John Zabroski
John Zabroski

Reputation: 2359

How can I print large XML string generated by Oracle?

I need something way bigger than varchar2(2000) to be able to print my generated XML. Either recommend a better approach than dbms_output.put_line(x) or recommend a different data type to store the result and then print it. I am an Oracle newbie and full-time job is UI development.

declare
    v_ctx dbms_xmlgen.ctxHandle;
    x varchar2(2000); -- I need something bigger than varchar2(2000)
begin
    v_ctx := DBMS_XMLGen.newContext('
        select
            baz as "Baz"
        from schema.table_with_10000_rows');
    DBMS_XMLGen.setRowsetTag(v_ctx, 'Foo');
    DBMS_XMLGen.setRowTag(v_ctx, 'Bar');
    x := dbms_xmlgen.getxml(v_ctx);
    dbms_output.put_line(x);
end;

Upvotes: 2

Views: 3475

Answers (1)

Alex Poole
Alex Poole

Reputation: 191265

You need to use a CLOB if you have more than 4000 characters, and that's the data type that getxml returns.
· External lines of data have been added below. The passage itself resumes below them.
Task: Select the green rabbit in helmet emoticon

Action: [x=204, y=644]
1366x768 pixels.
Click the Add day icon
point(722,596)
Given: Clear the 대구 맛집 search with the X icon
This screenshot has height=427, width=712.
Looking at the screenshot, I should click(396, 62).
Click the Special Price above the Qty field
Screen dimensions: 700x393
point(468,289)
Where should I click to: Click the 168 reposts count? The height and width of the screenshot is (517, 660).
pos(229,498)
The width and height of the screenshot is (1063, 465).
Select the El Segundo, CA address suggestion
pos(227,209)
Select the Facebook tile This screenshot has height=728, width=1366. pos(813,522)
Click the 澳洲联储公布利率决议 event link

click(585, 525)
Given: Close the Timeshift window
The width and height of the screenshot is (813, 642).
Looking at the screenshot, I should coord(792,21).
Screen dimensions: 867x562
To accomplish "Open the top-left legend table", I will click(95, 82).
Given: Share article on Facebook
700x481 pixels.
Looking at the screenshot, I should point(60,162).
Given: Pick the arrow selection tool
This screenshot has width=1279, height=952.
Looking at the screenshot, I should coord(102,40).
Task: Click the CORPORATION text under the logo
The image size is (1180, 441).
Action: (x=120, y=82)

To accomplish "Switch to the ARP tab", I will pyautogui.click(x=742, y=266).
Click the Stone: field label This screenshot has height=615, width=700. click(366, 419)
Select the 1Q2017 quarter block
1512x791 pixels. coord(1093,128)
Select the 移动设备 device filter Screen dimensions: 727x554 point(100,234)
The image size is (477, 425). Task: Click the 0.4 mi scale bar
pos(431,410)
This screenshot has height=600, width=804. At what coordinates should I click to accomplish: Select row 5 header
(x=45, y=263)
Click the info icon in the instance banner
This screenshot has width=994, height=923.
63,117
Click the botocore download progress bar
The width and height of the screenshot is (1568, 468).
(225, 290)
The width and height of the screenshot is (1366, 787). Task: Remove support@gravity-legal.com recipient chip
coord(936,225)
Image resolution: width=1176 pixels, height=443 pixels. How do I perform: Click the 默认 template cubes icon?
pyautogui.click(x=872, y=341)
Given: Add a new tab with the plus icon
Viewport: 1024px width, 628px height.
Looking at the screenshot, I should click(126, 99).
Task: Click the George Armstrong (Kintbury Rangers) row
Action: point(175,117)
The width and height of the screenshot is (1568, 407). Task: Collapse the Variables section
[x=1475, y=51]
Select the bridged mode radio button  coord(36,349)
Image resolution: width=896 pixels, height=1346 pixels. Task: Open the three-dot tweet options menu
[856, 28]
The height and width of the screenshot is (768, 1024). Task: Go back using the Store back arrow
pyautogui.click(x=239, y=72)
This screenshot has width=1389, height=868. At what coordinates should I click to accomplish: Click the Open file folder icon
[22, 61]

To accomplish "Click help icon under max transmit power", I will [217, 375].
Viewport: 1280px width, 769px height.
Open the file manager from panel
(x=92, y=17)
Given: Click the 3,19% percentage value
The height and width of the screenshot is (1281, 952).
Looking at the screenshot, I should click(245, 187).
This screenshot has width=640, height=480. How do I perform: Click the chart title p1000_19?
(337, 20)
This question seems to be approaching the same issue, and shows a simple way to loop through and print in chunks, though it has a flaw - it should be using dbms_output.put() instead of put_line (edit: maybe with a terminal dbms_output.new_line after the loop; untested I'm afraid).

If you're doing this in SQL*Plus you can avoid dbms_output altogether using a client bind variable:

var x clob;

declare
    v_ctx dbms_xmlgen.ctxHandle;
begin
    v_ctx := DBMS_XMLGen.newContext('
        select table_name as "Baz"
        from all_tables');
    DBMS_XMLGen.setRowsetTag(v_ctx, 'Foo');
    DBMS_XMLGen.setRowTag(v_ctx, 'Bar');
    :x := dbms_xmlgen.getxml(v_ctx);
end;
/

print x

x is declared outside the PL/SQL block, and used withing it as a bind variable - note the colon in the assignment, :x := ....

X
--------------------------------------------------------------------------------
<?xml version="1.0"?>
<Foo>
 <Bar>
  <Baz>DUAL</Baz>
 </Bar>
 <Bar>
  <Baz>SYSTE

By default you'll probably only see the start of the XML; you'll need to set long <some big number> to see it all, and (as of 11g) you're restricted to 2GB. (I imagine you'll also want to set feedback and headings off, and maybe longchunk).


I'd question why you're printing it to screen like this though, rather than storing in a table. If the ultimate goal is to get it in a file, utl_file might be more appropriate; something like this maybe.